The article entitled “Mémoire de Mr Leibnitz touchant son sentiment sur le Calcul différentiel” [Leibniz 1701b] is an answer to an article from the months of May-June 1701 [Gouye 1701]. In it, Father Gouye criticized the Analyse des infinis in which, according to the Preface to the book by L’Hospital [L’Hospital 1696], “things got taken further” [a porté les choses plus loin], “not only embracing the infinite, but the infinity of the infinite, or an infinity of infinities” [n’embrassant pas seulement l’infini, mais l’infini de l’infini ou une infinité d’infinis]. Nevertheless, despite “his admirable fecundity”, Gouye judged that the new analysis lacked “in its demonstrations the evidence that one expects from them” [dans ses démonstrations cette évidence que l’on attend] and that it was therefore preferable to favour other safer methods than to “to embark on the new roads of the infinity of the infinite” [s’engager dans les nouvelles routes de l’infini de l’infini] “where one can easily get lost, without noticing” [où l’on peut aisément s’égarer, sans qu’on s’en apperçoive] [Gouye 1701, 430]. Leibniz’s well-known answer [Leibniz 1701b] consists in explaining that mathematics does not depend on metaphysical considerations, and that in the practice of calculus it is not necessary to consider rigorous infinities (but quantities as small or large as desired to be less than a given one). By doing “so that one only differs from the manner of Archimedes only in the “expressions”.
Leibniz compares the consideration of the infinity of infinities with what happens when one considers the ratio between a ball and the diameter of the Earth or the ratio between the Earth and the distance of the fixed stars – or when one considers that the ratio between the ball and the distance from the fixed stars is infinitely infinitely small. Its development, however, based on a comparison with finite quantities, caused confusion amongst the members of the Académie des science, who understood, to their great surprise, that Leibniz was claiming that a differential is a fixed and determined finite. Leibniz’ text is followed by a comment which is almost a request for a reply
“Some geometers, who have examined with great care the Analyse des infiniment petits by Mr. Le Marquis de l’Hôpital, & who declare following his method, say that it is necessary to take infinity à la rigueur, & not as Mr. Leibnitz explains here”.

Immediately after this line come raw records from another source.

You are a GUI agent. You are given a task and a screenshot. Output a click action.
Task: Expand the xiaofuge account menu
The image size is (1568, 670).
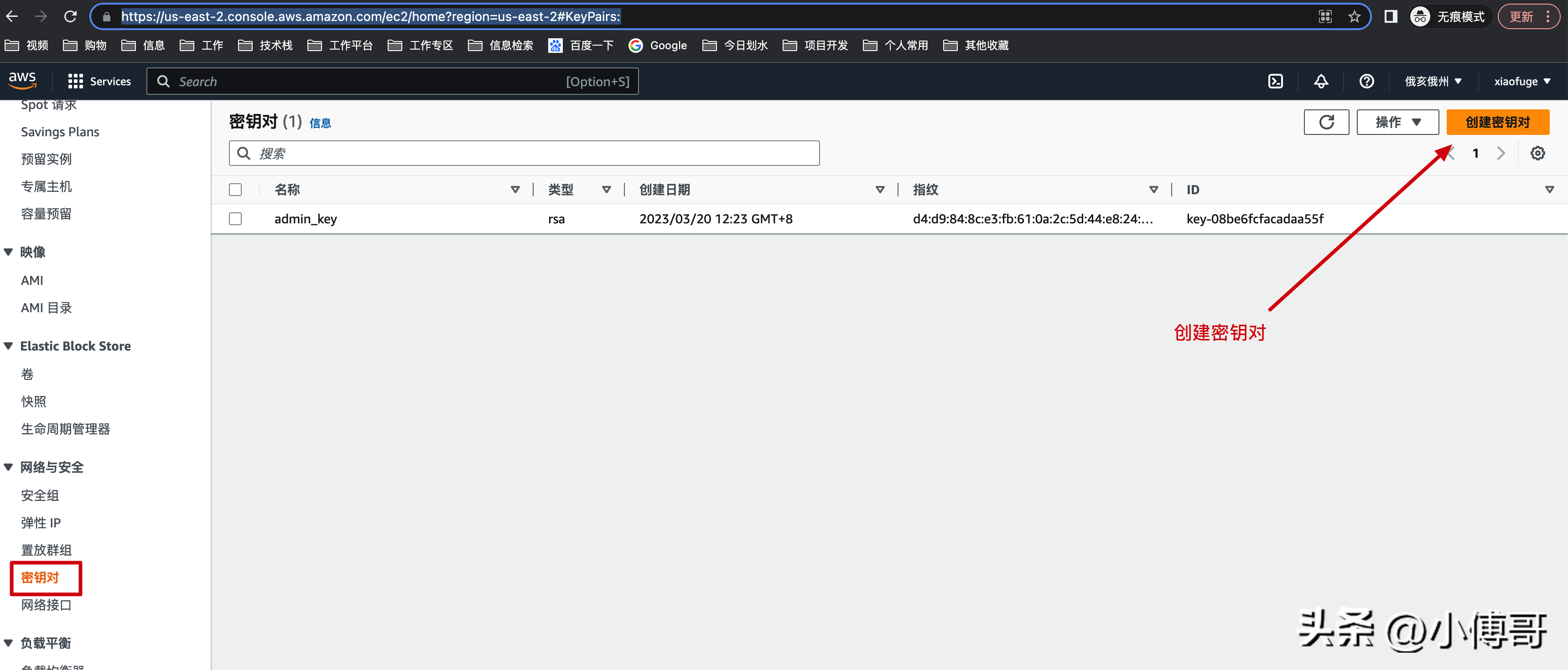pyautogui.click(x=1522, y=82)
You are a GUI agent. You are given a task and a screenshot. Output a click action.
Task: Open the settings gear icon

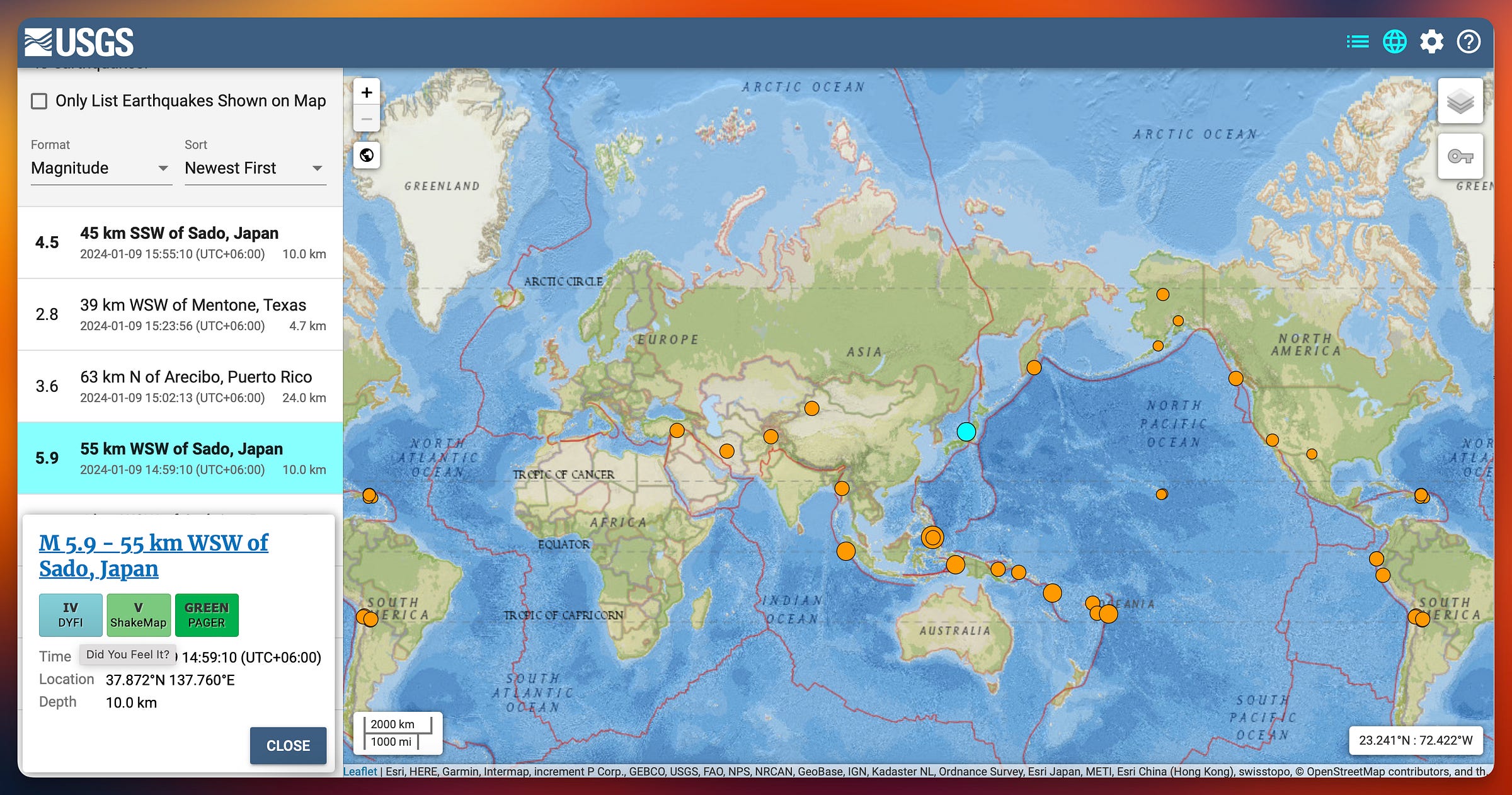1431,42
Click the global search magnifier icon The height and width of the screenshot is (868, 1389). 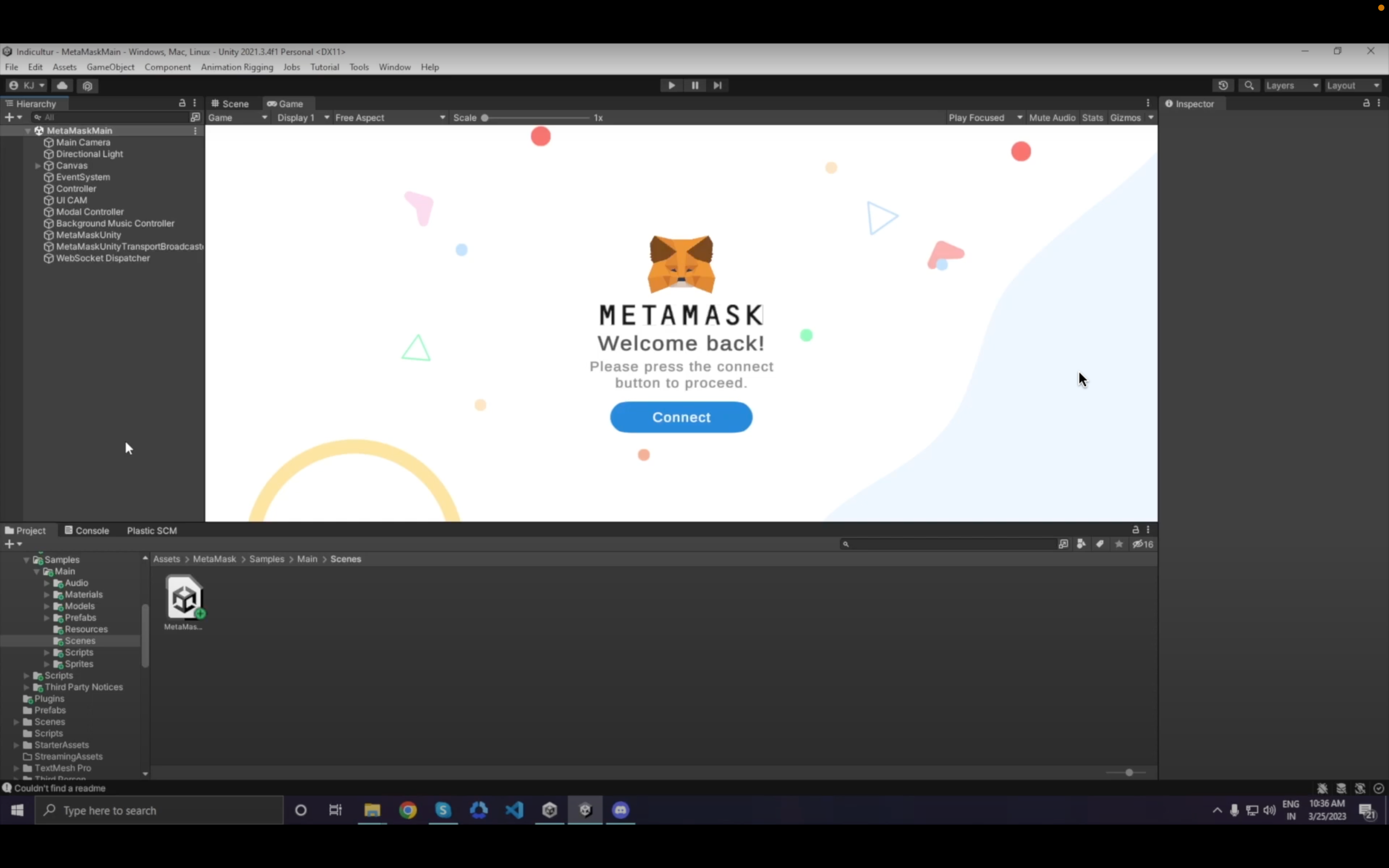click(x=1249, y=85)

The text we publish, Qvelqves remarques sur les Memoires de Trevoux de l’an 1701, has never been published. In the marginalia, Leibniz wrote that he had lost the piece of paper and thus the remarks written on it have not been communicated. Leibniz would finally respond to this last comment in March 1702 [Leibniz 1702] and we find in our short extract some ideas which are developed at greater length in the March response. Differentials are not rigorous infinites; they lack reality as much as the imaginary roots of algebra. The calculus is well founded because “the thing can be reduced to the incomparable”.